## What you need to do
Everything in the listing below from the line containing "Task: Click the USDT currency name text" through the line containing "Open the Wi-Fi Advisor" must be repeated exactly; the remaining lines are not wanted.

## Supplied data
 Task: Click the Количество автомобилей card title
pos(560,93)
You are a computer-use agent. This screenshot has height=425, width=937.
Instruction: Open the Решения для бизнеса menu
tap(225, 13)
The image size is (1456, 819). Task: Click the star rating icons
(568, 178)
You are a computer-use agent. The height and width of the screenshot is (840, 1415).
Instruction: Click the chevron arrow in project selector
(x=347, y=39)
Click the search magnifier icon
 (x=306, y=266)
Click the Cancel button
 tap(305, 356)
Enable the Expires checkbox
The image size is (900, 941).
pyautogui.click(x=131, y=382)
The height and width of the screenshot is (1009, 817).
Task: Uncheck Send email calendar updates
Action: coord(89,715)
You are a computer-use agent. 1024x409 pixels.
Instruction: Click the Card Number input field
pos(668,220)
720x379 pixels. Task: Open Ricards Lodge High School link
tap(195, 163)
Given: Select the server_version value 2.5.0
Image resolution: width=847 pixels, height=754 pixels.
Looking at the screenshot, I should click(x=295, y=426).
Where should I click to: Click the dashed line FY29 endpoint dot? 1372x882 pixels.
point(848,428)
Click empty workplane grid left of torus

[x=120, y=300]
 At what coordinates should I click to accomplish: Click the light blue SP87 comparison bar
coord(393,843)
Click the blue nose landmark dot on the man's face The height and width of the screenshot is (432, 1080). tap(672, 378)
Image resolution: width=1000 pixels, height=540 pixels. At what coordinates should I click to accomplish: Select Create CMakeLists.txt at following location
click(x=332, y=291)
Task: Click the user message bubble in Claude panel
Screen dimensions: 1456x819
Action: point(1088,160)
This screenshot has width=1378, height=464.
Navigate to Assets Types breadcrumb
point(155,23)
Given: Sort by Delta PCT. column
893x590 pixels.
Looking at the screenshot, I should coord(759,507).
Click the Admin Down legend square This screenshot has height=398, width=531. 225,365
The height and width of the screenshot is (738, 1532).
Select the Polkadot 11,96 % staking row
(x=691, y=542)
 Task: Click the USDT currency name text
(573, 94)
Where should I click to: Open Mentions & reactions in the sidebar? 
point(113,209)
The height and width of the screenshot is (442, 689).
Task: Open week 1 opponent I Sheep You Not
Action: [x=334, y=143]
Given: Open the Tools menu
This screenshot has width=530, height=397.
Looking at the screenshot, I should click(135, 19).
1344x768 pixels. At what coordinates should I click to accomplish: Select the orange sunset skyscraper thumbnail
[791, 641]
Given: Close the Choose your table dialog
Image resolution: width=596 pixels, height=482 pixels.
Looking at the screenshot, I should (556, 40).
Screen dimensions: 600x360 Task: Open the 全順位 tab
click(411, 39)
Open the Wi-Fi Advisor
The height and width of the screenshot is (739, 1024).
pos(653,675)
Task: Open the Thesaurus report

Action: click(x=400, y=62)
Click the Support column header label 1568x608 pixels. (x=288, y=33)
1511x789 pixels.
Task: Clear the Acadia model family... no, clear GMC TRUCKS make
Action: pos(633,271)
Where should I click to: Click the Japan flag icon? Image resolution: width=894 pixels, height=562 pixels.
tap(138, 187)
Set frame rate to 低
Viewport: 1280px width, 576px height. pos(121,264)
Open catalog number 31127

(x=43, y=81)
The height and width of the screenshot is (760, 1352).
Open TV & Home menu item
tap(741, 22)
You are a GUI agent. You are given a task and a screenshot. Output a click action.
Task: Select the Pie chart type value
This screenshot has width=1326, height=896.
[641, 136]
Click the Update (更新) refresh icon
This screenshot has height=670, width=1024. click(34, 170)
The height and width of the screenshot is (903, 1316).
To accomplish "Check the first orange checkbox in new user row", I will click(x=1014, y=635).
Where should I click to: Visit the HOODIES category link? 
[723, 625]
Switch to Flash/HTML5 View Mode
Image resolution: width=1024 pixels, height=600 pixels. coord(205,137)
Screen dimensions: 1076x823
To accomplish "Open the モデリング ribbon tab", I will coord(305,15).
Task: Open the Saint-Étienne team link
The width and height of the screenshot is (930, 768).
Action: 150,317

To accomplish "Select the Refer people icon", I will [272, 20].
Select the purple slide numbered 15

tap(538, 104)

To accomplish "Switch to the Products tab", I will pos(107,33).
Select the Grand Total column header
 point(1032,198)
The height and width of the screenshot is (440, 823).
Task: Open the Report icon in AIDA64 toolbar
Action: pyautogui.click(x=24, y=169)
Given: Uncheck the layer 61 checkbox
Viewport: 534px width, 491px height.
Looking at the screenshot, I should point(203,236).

## Exercise output
 Task: Click the USDT currency name text
(573, 94)
Where should I click to: Open Mentions & reactions in the sidebar? 
point(113,209)
The height and width of the screenshot is (442, 689).
Task: Open week 1 opponent I Sheep You Not
Action: [x=334, y=143]
Given: Open the Tools menu
This screenshot has width=530, height=397.
Looking at the screenshot, I should click(135, 19).
1344x768 pixels. At what coordinates should I click to accomplish: Select the orange sunset skyscraper thumbnail
[791, 641]
Given: Close the Choose your table dialog
Image resolution: width=596 pixels, height=482 pixels.
Looking at the screenshot, I should (556, 40).
Screen dimensions: 600x360 Task: Open the 全順位 tab
click(411, 39)
Open the Wi-Fi Advisor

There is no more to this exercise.